I have not read French’s book but I did read Pankaj Mishra’s review and I have to agree that it was a shameful attack that mostly seems to have nothing to do with the book itself and more to do with its author being British (Cameron’s Cuz is More the Curzon, Feb 14). I have followed Mishra’s journalism in the New York Review of Books and the Guardian since it first began to appear and while I am not hostile to it, I must say its quality has deteriorated and become shriller over time. The very first time he wrote for the nyrb, I was delighted for Mishra and happy that nyrb had gained a fresh voice from India which had not been socialised in Western institutions; as of late I tend to groan when I read him. I can only assume, as French seems to suggest, that the rise in Mishra’s status has come at the cost of his judgement.
Vivek Sharma, New Haven, US
Patrick French’s demolition of Pankaj Mishra’s bombastic rhetoric was brilliant, delivered in that most English of ways (though French is not an Englishman), hitting hard where it hurts but leaving no tell-tale sign of injury.
Surjit Kohli, Gurgaon
I’m an admirer of the writings of both Mishra and French but I must share my surprise that Mishra—a huge beneficiary of the system he finds so rightly wanting—chooses to take cheap shots for the benefit of the Indian middle-class readers of Outlook (such as myself). Like so many Indians, Mishra arrogates the right to be critical of India to those like him: firangis are welcome so long as they invite you to their salons.
Girish Kumar, Kovalam
Well done, Mr French! A response to Pankaj Mishra’s review was quite in order. It doesn’t take a genius to spot the ‘warts’ in India today. One can do that easily even in the US if one looks at the inner cities.
Raghu, Santa Clara
Hear, hear! Pankaj Mishra has been successfully pankajed in this review by Patrick French. I specially admire Mr French for his remarkable ability to free himself from White Guilt and really go for it.
Omar Ali, Los Angeles
Many talented Indians, once they produce something good or are recognised as brilliant, seem to be overawed by success and then stop producing anything creative or useful.
Vijay, Arlington, US
If anything, you have to understand the snobbery of Pankaj Mishra. This ilk has been desperate to ensure they alone and no one else has any upward mobility in India. It was heartening to see French put him in his place.

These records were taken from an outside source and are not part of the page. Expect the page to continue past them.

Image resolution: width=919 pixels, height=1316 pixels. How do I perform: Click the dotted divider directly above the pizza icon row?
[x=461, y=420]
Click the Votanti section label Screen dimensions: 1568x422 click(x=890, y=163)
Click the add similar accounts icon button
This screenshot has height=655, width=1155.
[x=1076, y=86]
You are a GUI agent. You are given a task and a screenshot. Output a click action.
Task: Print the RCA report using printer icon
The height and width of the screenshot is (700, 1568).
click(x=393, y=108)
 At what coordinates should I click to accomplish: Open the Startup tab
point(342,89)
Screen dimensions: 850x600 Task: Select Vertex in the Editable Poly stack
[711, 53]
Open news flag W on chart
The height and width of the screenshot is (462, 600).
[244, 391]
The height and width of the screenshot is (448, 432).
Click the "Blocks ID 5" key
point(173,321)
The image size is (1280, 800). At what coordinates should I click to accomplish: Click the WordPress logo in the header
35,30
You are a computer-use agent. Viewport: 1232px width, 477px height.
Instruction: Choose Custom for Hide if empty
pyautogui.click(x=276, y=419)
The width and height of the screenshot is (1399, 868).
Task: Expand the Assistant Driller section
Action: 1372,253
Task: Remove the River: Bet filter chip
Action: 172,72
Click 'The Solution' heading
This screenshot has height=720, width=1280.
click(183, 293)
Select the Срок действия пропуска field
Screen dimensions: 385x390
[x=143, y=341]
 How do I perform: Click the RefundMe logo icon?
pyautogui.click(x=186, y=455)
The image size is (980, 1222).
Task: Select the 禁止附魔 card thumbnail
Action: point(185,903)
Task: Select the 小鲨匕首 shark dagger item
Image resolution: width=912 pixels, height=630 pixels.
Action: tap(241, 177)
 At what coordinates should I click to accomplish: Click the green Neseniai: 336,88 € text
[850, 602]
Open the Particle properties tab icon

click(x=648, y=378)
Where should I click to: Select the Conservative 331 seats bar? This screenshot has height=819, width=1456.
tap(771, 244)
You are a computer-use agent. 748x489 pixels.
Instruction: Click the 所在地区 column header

Excellent riposte. One has a new-found respect and regard for Patrick French, after those earlier wishy-washy defences of the demagogue Jinnah.
Varun Shekhar, Toronto
So rightly and eloquently thrashed!
Kumar Siddharth, Montreal
French need not worry about Mishra’s appraisal of his work. Many of us set aside his view and viewpoint.
Priya Madhavan, Rochester
People like Pankaj Mishra forget that India has changed for his kind of upper-caste Brahmins who are unable to see anybody superior to them.
Pankaj Kumar, Mumbai
Great, Mr French. You have done what many of us have been wanting to do for sometime: take on Mishra and his hifalutin leftist “bakwas”.
Gaurav Ghose, Columbia
Very well done, Mr French! Somebody needed to take down Pankaj Mishra a peg or two. Many Western analysts, particularly those belonging to the “global left”, have an outdated view of India which does not consider the extraordinary political, social and economic changes that have taken place in India in the last 20 years. In their view, India = (child labour) + (caste system) + (corruption) + (high inequality and alleged indifference of the elite towards the poor) + (dirty unhygienic roads/garbage) + (spirituality/fascinating culture). Not that these things don’t exist in India, but lot of other things do too, and India shouldn’t be viewed solely through this prism.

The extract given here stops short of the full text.